Introduction to the Reclaimed Translation of Mark
This translation presents the Good-Message of Mark as a Jewish eyewitness account captured within a Greek medium. It is founded on the principle that the Greek text acts as a veil over a deeper Hebrew reality.
I. The Authoritative Source
This work utilizes the earliest complete version of the Codex Sinaiticus. This text is treated as authoritative, ensuring the translation reflects what was actually written rather than "standard" or later theological substitutions.
II. Core Methodology: Hebrew Primacy
The defining characteristic of this translation is Hebrew Primacy. While the manuscripts are Greek, the thoughts, idioms, and historical frameworks are Hebrew/Aramaic.
- Conceptual Authority: The Hebrew substrate is the authoritative deciding factor in every translational choice.
- Philological Framework: Every word is first analyzed via Greek etymology—utilizing the Brill Dictionary of Ancient Greek to identify classical, secular meanings—before being finalized through the Hebrew conceptual reality.
- The Two Ages: The translation recognizes the specific Hebrew temporal framework of the present age (Olam Ha-Zeh) and the age-to-come (Olam Ha-Ba).
- Linguistic Precision regarding Duration: While aïdios appears over twice as often as aiōn in secular Greek literature, the New Testament writers use aiōn approximately 120 times and aïdios only 2 times. Consequently, aiōn is rendered as "an age" or "age-long" to reflect the Hebrew Olam (hidden horizon/duration).
III. The Hebrew Overlay in Practice: Berit and Diathēkē
The methodology is illustrated in the translation’s treatment of διαθήκη (diathēkē). In traditional renderings it becomes “covenant” or “testament,” but a strictly Greek-only reading can flatten the concrete Hebrew world behind it.

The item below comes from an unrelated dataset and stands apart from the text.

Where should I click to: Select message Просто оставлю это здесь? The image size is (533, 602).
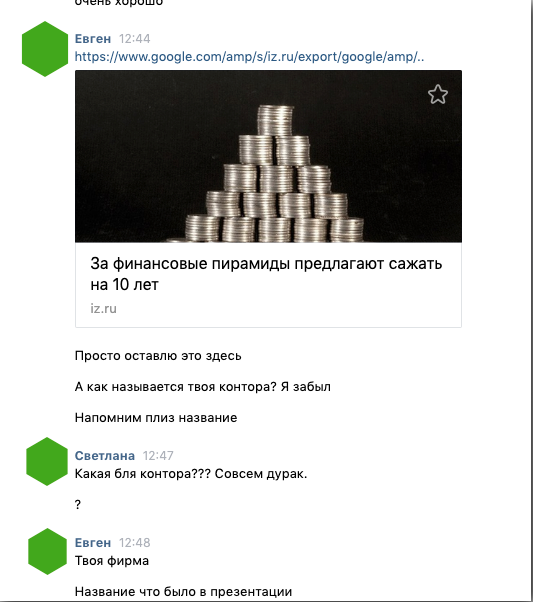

In Mark’s Jewish conceptual frame, diathēkē corresponds to Hebrew בְּרִית (berit): a binding agreement often spoken of in Hebrew as something one “cuts” (karat berit).
Two major berit patterns stand behind Mark’s covenant-blood language:
Abrahamic (Gen 15): animals are cut and laid out, and the covenant is portrayed as God’s presence passing between the pieces, emphasizing divine initiative and unilateral commitment.
Mosaic/Sinai (Exod 24): the covenant is ratified with explicit “blood of the covenant” language and is followed by a covenant-confirming meal.
Accordingly, in Mark 14:24, “my blood of the diathēkē … being poured out on behalf of many” is rendered as covenant-ratification language: “blood” here is not a vague religious symbol. It is the tangible, enacted sign that a binding agreement has been ratified — Yeshua’s own life given.
IV. Theological De-Overlay
A primary goal is De-Theologizing the text. It systematically strips away centuries of institutional and doctrinal development to recover the concrete, physical meanings of the first century.
| Traditional Term | Reclaimed Translation (Hebrew Primacy) |
|---|---|
| Cross | Stake (Reflecting the Akedah wood of sacrifice) |
| Sin | Mistake (Missing the mark) |
| Disciple | Apprentice (The Hebrew Talmid / imitation) |
| Soul | Self-life (soul) (The Hebrew Nephesh / the whole breathing being) |
V. Linguistic Precision
The translation employs a specific "Connector Guideline" to preserve the force of the original Greek:
- Hyphens (
-): Used for unified concepts or to highlight Greek prefixes in compound verbs (e.g., "cast-out" for ek-ballō). - Slashes (
/): Used for alternative manifestations of the same concept (e.g., "glory / radiance"). - AND (
-and-): Used when two distinct concepts apply simultaneously (e.g., "loyal love and mercy").
By applying these rigorous standards, this translation seeks to recover the vivid, vocalized power of the Hebrew record.